Recuperación y autocuidado
¿Qué es una histerectomía?
La histerectomía es una cirugía en la que se retira el útero de manera total o parcial. Dependiendo del caso, también pueden extirparse los ovarios, las trompas de Falopio o el cuello uterino. Es una cirugía común en ginecología, indicada en condiciones como miomas uterinos grandes, hemorragias anormales, endometriosis severa, prolapsos uterinos o cáncer ginecológico.
Tipos de histerectomía
Total: se extrae todo el útero y el cuello uterino.
Subtotal o supra cervical: se retira el útero, pero se deja el cuello.
Radical: se extrae el útero, cuello, parte de la vagina y tejido circundante (en casos oncológicos).
Puede realizarse por:
Vía abdominal (abriendo el abdomen).
Vía vaginal (por la vagina).
Vía laparoscópica (mínima invasión).
Recuperación física
Tiempo de recuperación:
Laparoscópica: 2-4 semanas.
Vaginal: 4-6 semanas.
Abdominal: hasta 8 semanas.
Cuidados en casa:
Reposo relativo, sin levantar peso por varias semanas.
Cuidar la herida quirúrgica (si es visible).
Evitar relaciones sexuales hasta que el médico lo indique.
Caminar a diario para prevenir trombos.
Mantener una dieta balanceada y buena hidratación.
Asistir a los controles posquirúrgicos.
Cambios emocionales y psicológicos
Algunas mujeres experimentan sentimientos de tristeza, ansiedad o cambios en su autoestima, especialmente si la histerectomía fue realizada en edad reproductiva.

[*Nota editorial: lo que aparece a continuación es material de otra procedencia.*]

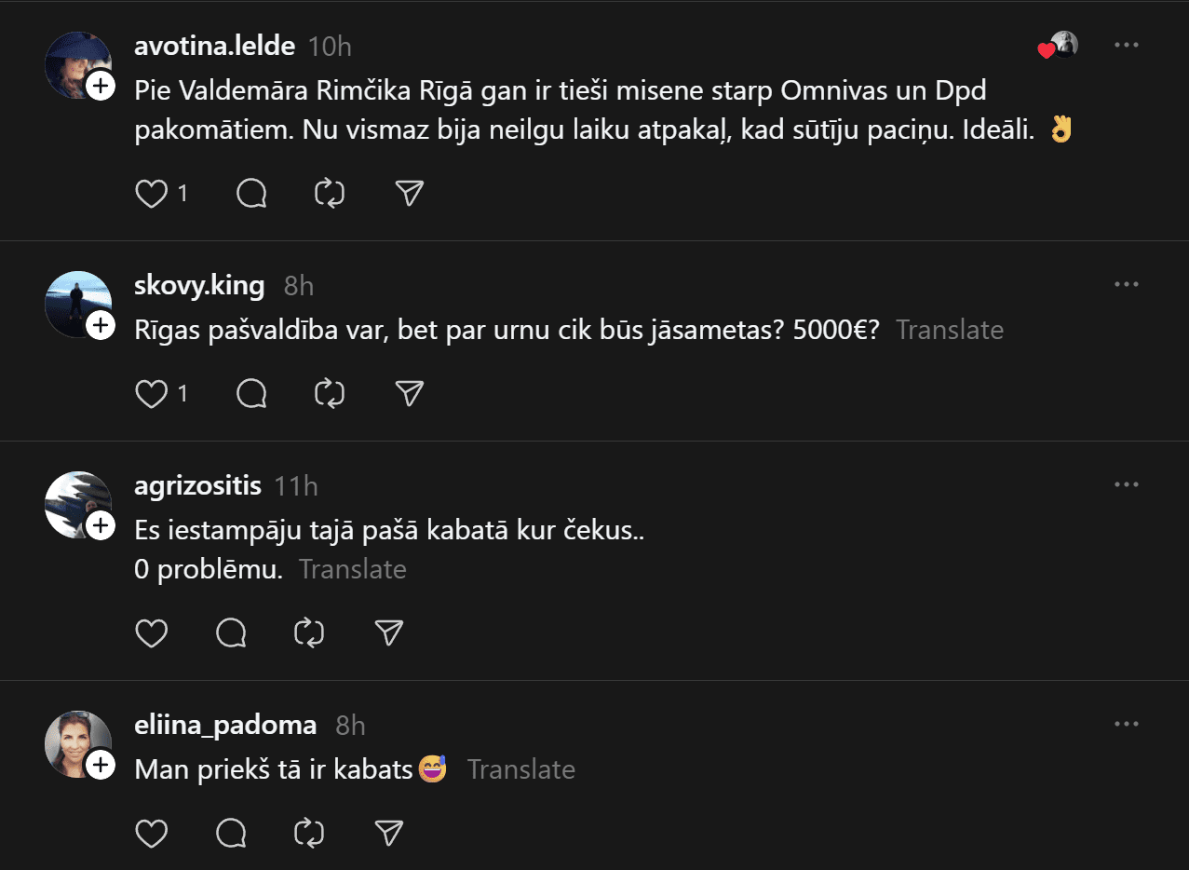
Task: Share eliina_padoma's comment via send icon
Action: [x=388, y=832]

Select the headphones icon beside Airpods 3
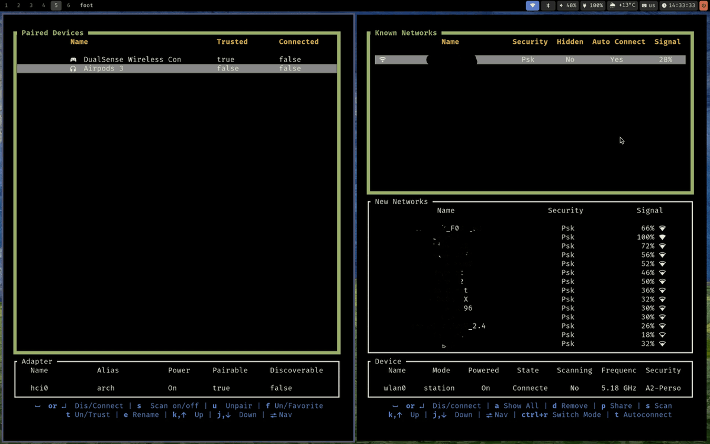(73, 68)
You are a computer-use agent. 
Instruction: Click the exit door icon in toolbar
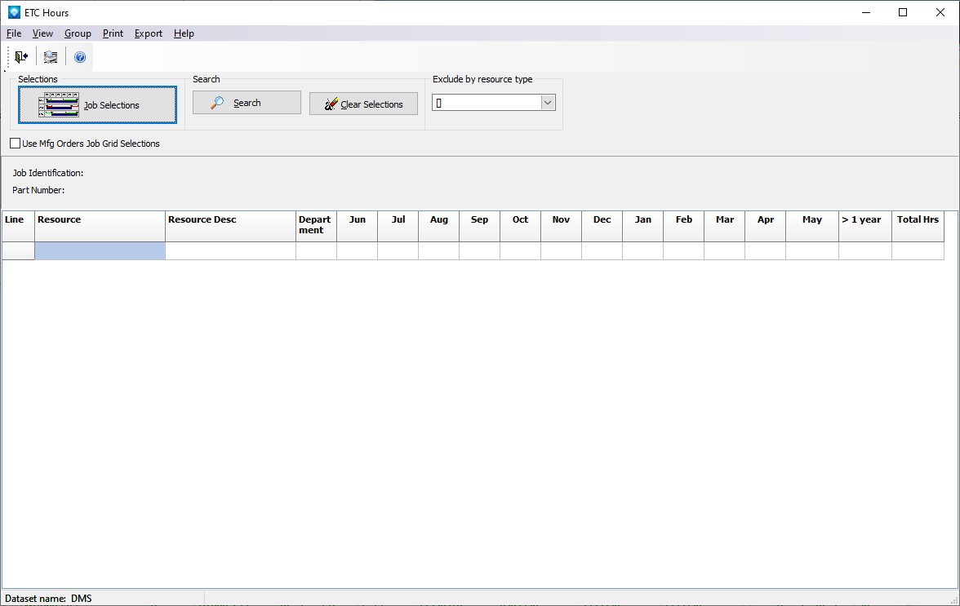(21, 57)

Es normal sentir duelo por la pérdida del útero o la fertilidad. El apoyo psicológico y el acompañamiento profesional pueden ser clave para una recuperación emocional saludable.
Impacto hormonal
Si se retiran los ovarios, la mujer entra en menopausia quirúrgica inmediata, lo que puede generar:
Sofocos.
Cambios en la piel y el sueño.
Sequedad vaginal.
Cambios en el deseo sexual.
En algunos casos se recomienda terapia hormonal o alternativas no hormonales, según cada paciente.
Vida sexual después de la histerectomía
La mayoría de las mujeres pueden retomar su vida sexual sin dolor después de la recuperación.

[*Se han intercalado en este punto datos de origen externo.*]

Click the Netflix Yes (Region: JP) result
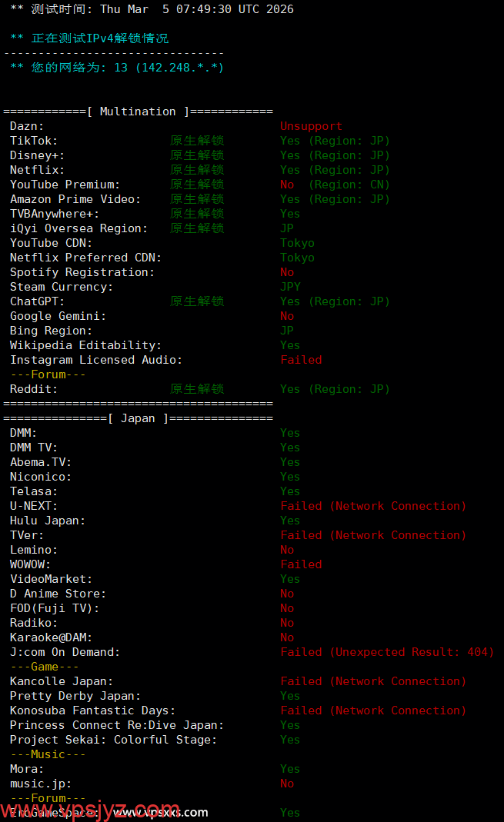 [335, 170]
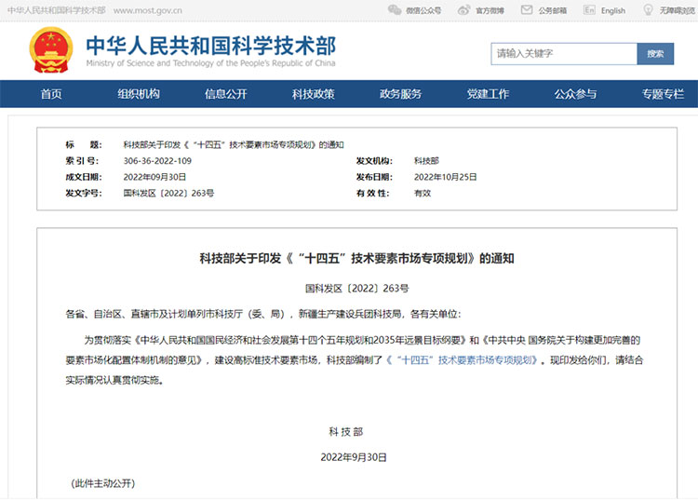Navigate to 党建工作 section
This screenshot has height=500, width=698.
click(x=488, y=94)
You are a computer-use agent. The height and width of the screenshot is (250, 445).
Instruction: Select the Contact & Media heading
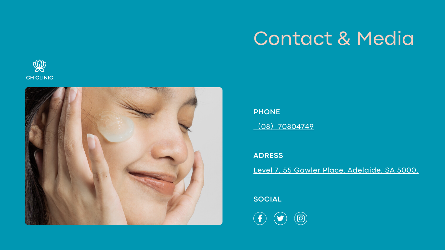[334, 38]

En algunos casos puede haber cambios en la sensibilidad o lubricación.
Es importante la comunicación con la pareja y, si es necesario, el apoyo de un profesional en salud sexual o terapia de pareja.
Actividad física
Retomar gradualmente el ejercicio tras autorización médica.
Evitar ejercicios de alto impacto durante las primeras semanas.
Se recomienda fortalecer el piso pélvico con fisioterapia o ejercicios de Kegel.
Especialidades médicas involucradas
Ginecología.
Fisioterapia de piso pélvico.
Endocrinología (si hay menopausia quirúrgica).
Psicología o psiquiatría.
Sexología clínica (si hay impacto en la vida íntima).
Prevención de complicaciones
No automedicarse.
No usar duchas vaginales ni tampones durante la recuperación.
Vigilar signos de infección (fiebre, enrojecimiento, sangrado anormal).
Buscar atención médica inmediata ante dolor pélvico intenso o sangrado abundante.
Vivir después de una histerectomía
Muchas mujeres reportan mejora en su calidad de vida tras una histerectomía, especialmente si antes sufrían de sangrado excesivo o dolor pélvico. La cirugía no afecta el placer sexual ni la feminidad.
Es una oportunidad para reiniciar una etapa más saludable y libre de molestias ginecológicas crónicas.